Но через шесть лет, в 1393 году, виднейшие паны королевства образовали обширную панскую литу, во главе которой стал некоронованный владыка южной Чехии пан Генрих Розенберг. Прямой целью лиги было восстановление старой системы управления королевством.
В мае 1394 года группа вооруженных панов захватила пьяного Вацлава неподалеку от Праги. Розенберг стал излагать королю требования заговорщиков улучшить управление и призвать себе на помощь старых слуг трона.
Вацлав пришел в ярость:
— Вы лжете! Без вас управление Чехией стало не хуже, а лучше! Ваша помощь мне не нужна! А мятежников я покараю сурово!
Не добившись от Вацлава согласия на их требования, паны-заговорщики повезли пленного Вацлава в Прагу и заточили в Пражском замке.
По всей Чехии началось движение за освобождение Вацлава. К Праге подступили сильные военные отряды, пришедшие вызволить коронованного узника из плена. Все же панам-лигёрам удалось увезти короля сначала во владения Розенберга, а затем и в Австрию.
Чтобы вновь обрести свободу и чешский трон, Вацлав пошел на уступки и принял многие требования панов. Однако, вернувшись в Прагу, он дал понять, что не считает себя связанным обязательствами, взятыми им при подобных обстоятельствах.
* * *
В противоречивой натуре Вацлава выделялась одна черта — он был сильно привязан к брату Сигизмунду. Карл IV отдал Сигизмунду в огромном своем наследии лишь бедное маркграфство Бранденбургское. Ставши императором, Вацлав IV пекся о лучшем устроении дел брата. Он сосватал ему богатейшую невесту Европы — Марию Венгерскую. В 1387 году двадцатилетний Сигизмунд стал, благодаря стараниям Вацлава, королем Венгрии.
Но вскоре Вацлав узнал, что за всеми панскими кознями против него в Чехии, за всеми интригами в немецких землях стоит облагодетельствованный им Сигизмунд.
И без того склонный искать в вине облегчения от бремени власти, Вацлав с тех пор предался безудержному пьянству.
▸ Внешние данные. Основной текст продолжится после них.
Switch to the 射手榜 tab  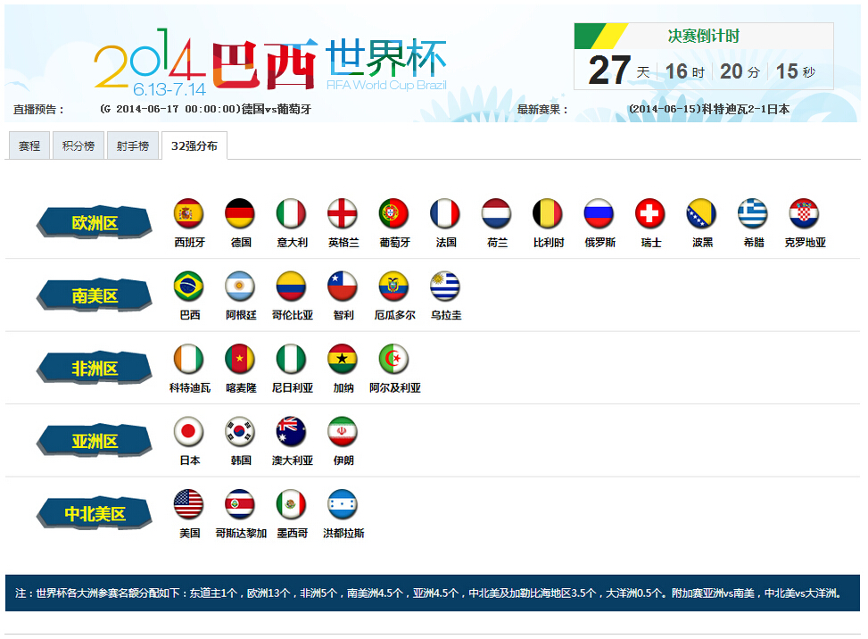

А король венгерский Сигизмунд то из своей Буды, то разъезжая по немецким землям, без устали ткал вокруг брата сети, в которые, рассчитывал он, упадут в конце концов обширные владения Вацлава — Чехия, Силезия, Лужицы, а затем и корона империи.
В 1400 году курфюрсты[19] империи свергли императора Вацлава IV по уничтожающе-оскорби-ельному поводу — «ибо был он бесполезен». На имперский трон курфюрсты возвели «полезного» им Рупрехта Пфальцского, ничтожного князька, ставшего игрушкой в руках майнцского архиепископа.
Путь к имперскому трону стал сразу короче для Сигизмунда Люксембургского. Через десять лет, 1410 году, он уже восседал на этом троне.
* * *
Природа наградила Сигизмунда счастливой внешностью. Он был красив и статен. Подвижный, как ртуть, неутомимый говорун, он был всегда возбужден, красноречив и остроумен.
Желая быть популярным, Сигизмунд не гнушался ничьим обществом и, где только к тому представлялся случай, вступал в короткий разговор мещанином или простым крестьянином. Ласковый блеск его глаз мог обмануть самого предубежденного против него человека.